(The input)

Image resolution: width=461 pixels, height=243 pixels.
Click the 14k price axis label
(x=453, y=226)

(End The input)
(The input)

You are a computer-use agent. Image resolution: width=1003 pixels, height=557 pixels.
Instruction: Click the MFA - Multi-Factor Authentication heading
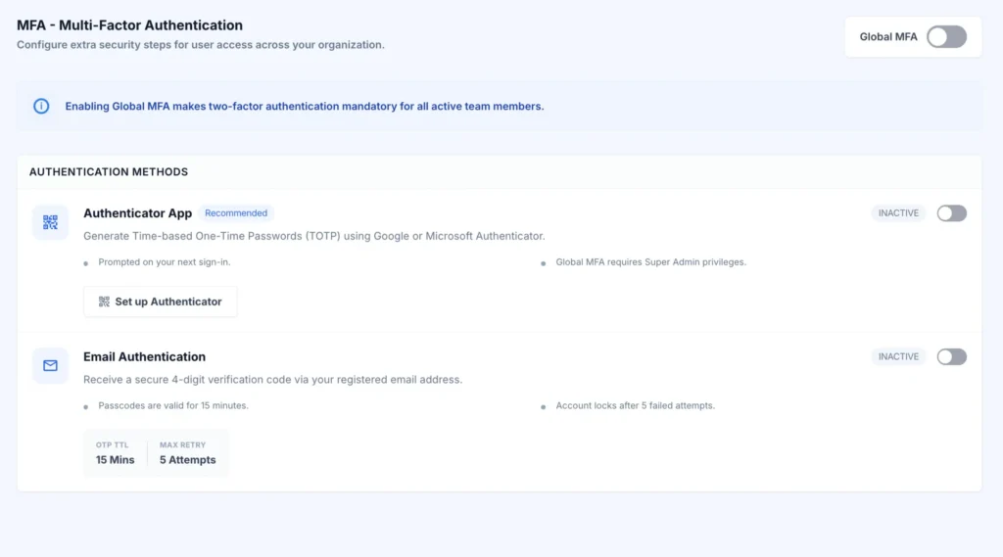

(End The input)

_Task directions:_ What you give back should be exactly the lines of the data above from the line with "You are a computer-use" through the line with "Instruction: Click the", both of those included, and nothing more.

_Task result:_
You are a computer-use agent. Image resolution: width=1003 pixels, height=557 pixels.
Instruction: Click the MFA - Multi-Factor Authentication heading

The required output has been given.